PROBLEM: In the entries that follow, find the word "left" and report each line it is on.

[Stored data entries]
•••••
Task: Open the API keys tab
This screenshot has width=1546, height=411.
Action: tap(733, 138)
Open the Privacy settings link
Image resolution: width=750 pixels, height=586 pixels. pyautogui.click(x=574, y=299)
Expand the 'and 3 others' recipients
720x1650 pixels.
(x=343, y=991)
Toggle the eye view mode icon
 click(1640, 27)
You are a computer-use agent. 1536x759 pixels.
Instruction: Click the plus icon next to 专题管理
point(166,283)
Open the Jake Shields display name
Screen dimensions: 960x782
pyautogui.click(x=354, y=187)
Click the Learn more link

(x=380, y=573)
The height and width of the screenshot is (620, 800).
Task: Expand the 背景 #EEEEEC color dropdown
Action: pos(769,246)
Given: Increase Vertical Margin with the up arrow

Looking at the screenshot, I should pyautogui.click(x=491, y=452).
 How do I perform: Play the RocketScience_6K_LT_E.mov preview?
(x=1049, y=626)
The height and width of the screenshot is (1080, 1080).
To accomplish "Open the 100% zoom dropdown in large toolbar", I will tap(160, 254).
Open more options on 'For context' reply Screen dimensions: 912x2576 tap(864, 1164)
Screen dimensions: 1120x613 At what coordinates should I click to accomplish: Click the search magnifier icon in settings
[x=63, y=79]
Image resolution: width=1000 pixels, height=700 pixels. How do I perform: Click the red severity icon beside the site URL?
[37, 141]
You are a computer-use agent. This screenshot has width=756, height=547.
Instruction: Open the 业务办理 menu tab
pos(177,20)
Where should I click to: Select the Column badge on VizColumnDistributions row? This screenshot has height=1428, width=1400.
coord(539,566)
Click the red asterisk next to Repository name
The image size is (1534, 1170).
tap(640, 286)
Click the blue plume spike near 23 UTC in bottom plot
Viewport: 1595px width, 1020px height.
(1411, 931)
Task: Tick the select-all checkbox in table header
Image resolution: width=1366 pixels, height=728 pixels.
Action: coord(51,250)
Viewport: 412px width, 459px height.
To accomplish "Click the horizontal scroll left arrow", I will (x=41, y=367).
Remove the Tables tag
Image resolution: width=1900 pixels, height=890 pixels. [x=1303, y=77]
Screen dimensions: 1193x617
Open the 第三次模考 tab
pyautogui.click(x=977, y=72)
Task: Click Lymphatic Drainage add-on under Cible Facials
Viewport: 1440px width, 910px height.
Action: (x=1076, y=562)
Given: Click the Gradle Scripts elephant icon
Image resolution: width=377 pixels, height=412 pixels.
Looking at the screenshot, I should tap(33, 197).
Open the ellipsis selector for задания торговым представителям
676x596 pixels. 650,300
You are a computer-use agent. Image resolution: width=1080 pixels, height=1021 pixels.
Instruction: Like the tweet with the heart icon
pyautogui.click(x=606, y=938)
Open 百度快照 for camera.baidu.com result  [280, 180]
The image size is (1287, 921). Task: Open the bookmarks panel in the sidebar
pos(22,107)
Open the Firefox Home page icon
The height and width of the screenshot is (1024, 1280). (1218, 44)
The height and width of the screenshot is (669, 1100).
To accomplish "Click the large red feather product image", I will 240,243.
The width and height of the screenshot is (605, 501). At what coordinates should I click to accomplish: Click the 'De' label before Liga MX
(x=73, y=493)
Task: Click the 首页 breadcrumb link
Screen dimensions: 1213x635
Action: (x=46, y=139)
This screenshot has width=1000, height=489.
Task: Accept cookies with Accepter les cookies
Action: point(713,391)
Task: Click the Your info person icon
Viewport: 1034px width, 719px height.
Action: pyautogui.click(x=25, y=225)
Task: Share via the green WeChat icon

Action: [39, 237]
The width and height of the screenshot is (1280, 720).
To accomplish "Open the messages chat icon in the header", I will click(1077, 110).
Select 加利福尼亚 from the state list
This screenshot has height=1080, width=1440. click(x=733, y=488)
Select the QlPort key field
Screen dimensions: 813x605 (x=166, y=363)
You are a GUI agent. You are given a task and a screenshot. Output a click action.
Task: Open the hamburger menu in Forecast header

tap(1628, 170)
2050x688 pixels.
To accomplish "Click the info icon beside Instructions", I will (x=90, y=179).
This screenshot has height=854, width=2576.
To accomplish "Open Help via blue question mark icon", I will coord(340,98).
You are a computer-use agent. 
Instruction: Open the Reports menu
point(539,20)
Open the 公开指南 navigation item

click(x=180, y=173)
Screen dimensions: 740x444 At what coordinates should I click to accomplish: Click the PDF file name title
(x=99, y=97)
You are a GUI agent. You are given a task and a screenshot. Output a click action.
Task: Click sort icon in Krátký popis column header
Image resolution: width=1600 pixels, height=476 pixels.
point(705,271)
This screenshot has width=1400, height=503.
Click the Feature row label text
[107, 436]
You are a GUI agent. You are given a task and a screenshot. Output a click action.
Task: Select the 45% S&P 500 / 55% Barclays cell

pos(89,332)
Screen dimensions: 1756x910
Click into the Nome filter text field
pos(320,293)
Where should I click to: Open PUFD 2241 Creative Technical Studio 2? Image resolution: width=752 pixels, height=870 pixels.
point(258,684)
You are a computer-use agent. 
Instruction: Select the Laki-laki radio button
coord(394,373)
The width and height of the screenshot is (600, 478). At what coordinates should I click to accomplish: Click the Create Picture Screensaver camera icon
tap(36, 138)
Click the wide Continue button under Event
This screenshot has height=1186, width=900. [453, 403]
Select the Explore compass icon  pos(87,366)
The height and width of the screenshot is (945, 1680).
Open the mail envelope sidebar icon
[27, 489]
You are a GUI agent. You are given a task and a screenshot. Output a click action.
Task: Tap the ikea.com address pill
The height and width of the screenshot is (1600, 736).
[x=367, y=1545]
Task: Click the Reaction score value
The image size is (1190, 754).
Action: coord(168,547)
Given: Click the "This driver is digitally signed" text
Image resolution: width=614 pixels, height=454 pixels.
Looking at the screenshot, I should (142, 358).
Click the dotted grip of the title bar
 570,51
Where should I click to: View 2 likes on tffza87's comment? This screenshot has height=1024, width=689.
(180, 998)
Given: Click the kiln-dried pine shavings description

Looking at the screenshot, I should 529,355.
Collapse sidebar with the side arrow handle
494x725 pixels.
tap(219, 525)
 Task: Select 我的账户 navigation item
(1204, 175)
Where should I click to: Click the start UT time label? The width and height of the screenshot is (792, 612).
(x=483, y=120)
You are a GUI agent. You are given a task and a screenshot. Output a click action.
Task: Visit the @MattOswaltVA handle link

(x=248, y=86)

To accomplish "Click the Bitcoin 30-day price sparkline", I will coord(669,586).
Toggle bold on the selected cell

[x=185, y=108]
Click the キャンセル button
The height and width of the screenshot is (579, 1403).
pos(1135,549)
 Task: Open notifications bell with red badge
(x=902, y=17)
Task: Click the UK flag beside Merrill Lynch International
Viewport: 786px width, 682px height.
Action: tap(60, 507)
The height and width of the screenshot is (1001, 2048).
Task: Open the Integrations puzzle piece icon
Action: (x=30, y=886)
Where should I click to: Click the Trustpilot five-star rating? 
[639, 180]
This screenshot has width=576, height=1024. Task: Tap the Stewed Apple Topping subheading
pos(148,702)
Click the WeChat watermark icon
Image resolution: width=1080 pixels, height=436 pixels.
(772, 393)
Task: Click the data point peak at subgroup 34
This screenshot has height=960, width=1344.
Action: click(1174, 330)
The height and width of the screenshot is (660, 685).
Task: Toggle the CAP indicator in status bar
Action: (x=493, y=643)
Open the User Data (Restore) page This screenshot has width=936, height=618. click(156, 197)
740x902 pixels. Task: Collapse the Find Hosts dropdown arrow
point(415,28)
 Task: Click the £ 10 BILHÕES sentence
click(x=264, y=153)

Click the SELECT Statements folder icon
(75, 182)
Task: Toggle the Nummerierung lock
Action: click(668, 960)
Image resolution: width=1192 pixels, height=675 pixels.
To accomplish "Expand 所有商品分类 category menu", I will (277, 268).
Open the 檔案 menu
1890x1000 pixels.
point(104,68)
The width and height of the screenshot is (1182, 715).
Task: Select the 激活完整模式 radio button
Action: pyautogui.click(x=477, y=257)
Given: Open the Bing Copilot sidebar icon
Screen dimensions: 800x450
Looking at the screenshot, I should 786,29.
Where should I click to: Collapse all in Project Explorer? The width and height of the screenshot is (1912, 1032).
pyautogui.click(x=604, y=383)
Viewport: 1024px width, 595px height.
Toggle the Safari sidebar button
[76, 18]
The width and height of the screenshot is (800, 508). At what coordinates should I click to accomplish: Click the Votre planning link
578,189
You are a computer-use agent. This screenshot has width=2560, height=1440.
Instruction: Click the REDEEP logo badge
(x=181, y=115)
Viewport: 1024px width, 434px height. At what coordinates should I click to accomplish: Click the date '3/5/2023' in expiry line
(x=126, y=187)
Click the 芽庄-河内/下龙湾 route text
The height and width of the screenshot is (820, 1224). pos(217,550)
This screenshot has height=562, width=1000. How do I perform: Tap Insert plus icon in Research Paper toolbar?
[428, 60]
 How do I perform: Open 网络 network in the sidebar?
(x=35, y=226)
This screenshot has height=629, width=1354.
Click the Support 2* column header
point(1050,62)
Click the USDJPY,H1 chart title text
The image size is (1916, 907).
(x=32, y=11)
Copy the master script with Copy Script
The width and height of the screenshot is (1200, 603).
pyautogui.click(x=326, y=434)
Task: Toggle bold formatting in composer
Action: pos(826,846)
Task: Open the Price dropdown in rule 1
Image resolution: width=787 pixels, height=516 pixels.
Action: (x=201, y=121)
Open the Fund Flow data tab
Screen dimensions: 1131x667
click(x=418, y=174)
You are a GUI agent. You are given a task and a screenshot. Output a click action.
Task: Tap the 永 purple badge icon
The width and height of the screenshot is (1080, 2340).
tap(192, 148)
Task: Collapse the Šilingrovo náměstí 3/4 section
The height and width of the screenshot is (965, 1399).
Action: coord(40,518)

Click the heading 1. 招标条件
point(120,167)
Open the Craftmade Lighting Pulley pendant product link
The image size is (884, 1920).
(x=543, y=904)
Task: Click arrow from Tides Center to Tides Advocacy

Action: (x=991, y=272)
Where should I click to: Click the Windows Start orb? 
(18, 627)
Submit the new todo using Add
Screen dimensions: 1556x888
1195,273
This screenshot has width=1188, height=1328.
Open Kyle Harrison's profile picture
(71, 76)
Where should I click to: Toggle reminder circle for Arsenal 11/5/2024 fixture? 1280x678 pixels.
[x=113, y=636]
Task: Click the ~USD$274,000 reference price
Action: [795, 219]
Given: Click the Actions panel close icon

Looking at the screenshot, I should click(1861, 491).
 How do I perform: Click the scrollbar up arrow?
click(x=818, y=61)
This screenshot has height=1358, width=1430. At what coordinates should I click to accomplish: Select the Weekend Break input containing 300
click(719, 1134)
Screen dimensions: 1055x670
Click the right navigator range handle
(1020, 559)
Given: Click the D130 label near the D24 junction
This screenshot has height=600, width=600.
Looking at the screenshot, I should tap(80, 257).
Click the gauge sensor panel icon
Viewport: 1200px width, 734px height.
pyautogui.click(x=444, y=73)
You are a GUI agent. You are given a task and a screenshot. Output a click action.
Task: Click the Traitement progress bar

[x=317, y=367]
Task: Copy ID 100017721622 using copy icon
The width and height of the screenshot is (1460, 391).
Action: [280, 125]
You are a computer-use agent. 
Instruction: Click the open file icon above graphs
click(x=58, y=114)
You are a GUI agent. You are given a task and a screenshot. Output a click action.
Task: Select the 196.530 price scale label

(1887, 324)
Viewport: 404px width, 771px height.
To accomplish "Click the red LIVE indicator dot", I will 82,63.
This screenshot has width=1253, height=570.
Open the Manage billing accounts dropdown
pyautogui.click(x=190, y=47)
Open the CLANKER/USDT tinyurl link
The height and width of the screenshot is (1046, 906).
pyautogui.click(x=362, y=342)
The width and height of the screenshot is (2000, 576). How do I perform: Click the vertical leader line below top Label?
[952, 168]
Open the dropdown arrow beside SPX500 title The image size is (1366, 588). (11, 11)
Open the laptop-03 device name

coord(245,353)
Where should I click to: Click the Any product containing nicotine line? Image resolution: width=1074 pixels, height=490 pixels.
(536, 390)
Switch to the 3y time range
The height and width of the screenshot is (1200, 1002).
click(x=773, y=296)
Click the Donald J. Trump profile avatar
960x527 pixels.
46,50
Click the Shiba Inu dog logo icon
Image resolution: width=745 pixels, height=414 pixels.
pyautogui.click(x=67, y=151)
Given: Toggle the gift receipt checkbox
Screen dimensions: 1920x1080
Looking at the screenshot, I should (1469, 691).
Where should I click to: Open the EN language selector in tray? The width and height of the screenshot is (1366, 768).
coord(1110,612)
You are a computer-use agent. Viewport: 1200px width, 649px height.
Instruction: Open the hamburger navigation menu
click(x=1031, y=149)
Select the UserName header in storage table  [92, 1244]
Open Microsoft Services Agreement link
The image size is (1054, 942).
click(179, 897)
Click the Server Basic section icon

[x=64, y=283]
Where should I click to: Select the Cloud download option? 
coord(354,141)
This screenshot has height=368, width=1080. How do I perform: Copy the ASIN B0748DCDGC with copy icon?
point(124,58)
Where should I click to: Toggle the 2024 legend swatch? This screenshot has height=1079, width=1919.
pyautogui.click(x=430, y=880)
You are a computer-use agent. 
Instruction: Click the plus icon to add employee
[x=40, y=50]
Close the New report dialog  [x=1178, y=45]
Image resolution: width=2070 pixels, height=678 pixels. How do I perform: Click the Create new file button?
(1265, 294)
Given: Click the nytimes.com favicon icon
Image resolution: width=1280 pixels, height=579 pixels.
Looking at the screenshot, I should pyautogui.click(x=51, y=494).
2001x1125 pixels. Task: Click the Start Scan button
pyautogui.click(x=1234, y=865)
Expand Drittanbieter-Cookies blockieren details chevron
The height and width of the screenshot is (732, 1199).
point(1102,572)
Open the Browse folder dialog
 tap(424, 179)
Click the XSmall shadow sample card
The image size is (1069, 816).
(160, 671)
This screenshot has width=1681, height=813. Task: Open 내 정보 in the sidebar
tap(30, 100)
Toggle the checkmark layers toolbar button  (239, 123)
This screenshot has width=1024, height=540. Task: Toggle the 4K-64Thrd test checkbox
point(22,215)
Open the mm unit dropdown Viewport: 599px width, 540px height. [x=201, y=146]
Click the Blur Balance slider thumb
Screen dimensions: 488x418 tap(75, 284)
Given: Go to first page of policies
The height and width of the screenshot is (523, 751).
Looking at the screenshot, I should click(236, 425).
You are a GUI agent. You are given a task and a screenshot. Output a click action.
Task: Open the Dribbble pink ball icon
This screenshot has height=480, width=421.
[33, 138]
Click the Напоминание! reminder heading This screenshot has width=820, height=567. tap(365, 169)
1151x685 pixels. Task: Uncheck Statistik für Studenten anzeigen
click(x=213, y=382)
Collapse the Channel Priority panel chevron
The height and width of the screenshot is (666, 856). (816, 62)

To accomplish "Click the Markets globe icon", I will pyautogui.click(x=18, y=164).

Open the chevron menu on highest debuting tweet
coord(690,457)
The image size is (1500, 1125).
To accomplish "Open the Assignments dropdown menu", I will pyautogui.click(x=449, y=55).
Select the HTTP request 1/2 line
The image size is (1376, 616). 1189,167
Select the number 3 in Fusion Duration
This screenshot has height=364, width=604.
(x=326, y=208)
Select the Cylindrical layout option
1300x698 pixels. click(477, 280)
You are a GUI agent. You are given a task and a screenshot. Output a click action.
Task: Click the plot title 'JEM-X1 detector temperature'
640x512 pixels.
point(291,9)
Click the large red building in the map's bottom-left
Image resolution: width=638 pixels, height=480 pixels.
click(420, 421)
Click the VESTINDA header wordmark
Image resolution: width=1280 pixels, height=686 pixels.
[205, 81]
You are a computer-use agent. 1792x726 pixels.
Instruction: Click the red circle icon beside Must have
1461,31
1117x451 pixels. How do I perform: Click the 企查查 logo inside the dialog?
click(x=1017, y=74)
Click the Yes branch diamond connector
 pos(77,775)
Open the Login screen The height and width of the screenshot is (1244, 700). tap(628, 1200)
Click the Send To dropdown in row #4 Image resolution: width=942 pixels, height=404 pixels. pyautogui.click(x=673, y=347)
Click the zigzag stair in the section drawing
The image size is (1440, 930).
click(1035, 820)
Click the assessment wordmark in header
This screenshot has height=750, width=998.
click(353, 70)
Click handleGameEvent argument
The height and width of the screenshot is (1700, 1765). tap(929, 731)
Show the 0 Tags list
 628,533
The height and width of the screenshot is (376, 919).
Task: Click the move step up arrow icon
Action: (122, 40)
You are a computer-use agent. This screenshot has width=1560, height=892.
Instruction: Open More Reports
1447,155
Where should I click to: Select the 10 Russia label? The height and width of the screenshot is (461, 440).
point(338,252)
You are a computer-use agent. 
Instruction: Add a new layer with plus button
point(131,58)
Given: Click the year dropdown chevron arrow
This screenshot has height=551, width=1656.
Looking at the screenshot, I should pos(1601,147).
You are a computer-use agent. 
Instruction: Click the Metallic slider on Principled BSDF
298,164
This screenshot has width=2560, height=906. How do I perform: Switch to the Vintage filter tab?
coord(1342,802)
•••••
TASK OUTPUT:
To accomplish "Click the horizontal scroll left arrow", I will (x=41, y=367).
Click the large red building in the map's bottom-left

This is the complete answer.